Thank you to all who responded to the Thanksgiving poll! It looks like 2/3 of voters would prefer to have a mixture of both traditional and new. I’m still compiling my recipes to test and narrowing down what we will “break bread” over on Thanksgiving day. Can’t wait!
For now, I’ll keep posting my meals, just the same. I made a pork and barley soup last night that turned out just so yummy and filling. Since the weather has turned cold here in Florida (for the time being!) I love to eat things like this.
Pork and Barley Soup
Ingredients:
1 1/2-2 lbs thin sliced pork chops, chopped into chunks
salt and pepper
1 onion, chopped
2 stalks celery, chopped
2 cloves of garlic, minced
3 tsp olive oil, divided
1 cup barley, uncooked (not quick cooking)
1 TBL thyme
4 1/2 cups chicken broth
1 butternut squash, peeled and chopped (about 4 cups)
Parmesan cheese for topping
Directions:
Salt and pepper pork and heat 2 tsp of oil in large pot on medium high heat. Cook pork for 4-5 minutes.
Remove meat to plate, reserving juices in pan. Set meat aside. Add onion, celery and garlic to pan and saute for 3 minutes over medium low heat.
Add remaining 1 tsp oil, and stir to incorporate. Add barley and thyme, cooking for 2 minutes.
Add 1/2 cup of chicken broth and scrape any bits off of the bottom. Add remaining 4 cups of broth and squash and bring to boil.
Add pork and cover. Turn heat to simmer and cook for 40-45 minutes. Barley will soak up more liquid the longer it sits.
I sometimes add a little broth when reheating the next day to make it the right consistency. A few parmesan shavings are pretty yummy on it as well!
- 1½-2 lbs thin sliced pork chops, chopped into chunks
- salt and pepper
- 1 onion, chopped
- 2 stalks celery, chopped
- 2 cloves of garlic, minced
- 3 tsp olive oil, divided
- 1 cup barley, uncooked (not quick cooking)
- 1 TBL thyme
- 4½ cups chicken broth
- 1 butternut squash, peeled and chopped (about 4 cups)
- Parmesan cheese for topping
- Salt and pepper the pork. Heat 2 tsp of oil in large pot on medium high heat. Cook pork 4-5 minutes until mostly cooked through.

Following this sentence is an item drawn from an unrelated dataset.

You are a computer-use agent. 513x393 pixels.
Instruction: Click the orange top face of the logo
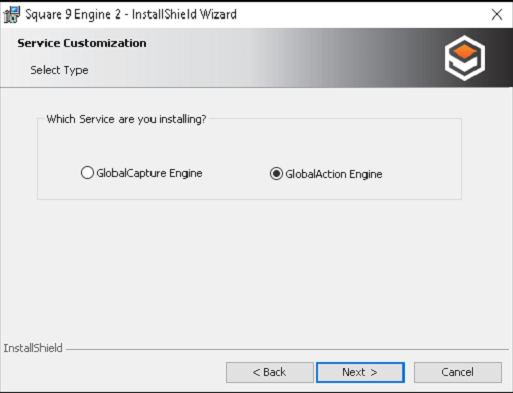[x=465, y=52]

- Remove meat to plate, reserving juices in pan. Set meat aside. Add onion, celery and garlic to pan and sauté for 3 minutes over medium low heat.
- Add remaining 1 tsp oil and stir to incorporate. Add barley and thyme, cooking for 2 more minutes.
- Add ½ cup of chicken broth and scrape any bits off the bottom. Add remaining 4 cups of broth and squash and bring to boil.
- Add pork and cover. Turn heat to simmer and cook for 40 minutes. Barley will soak up more liquid the longer it sits.
- Additional broth might be necessary when reheating cooled leftovers to achieve correct consistency.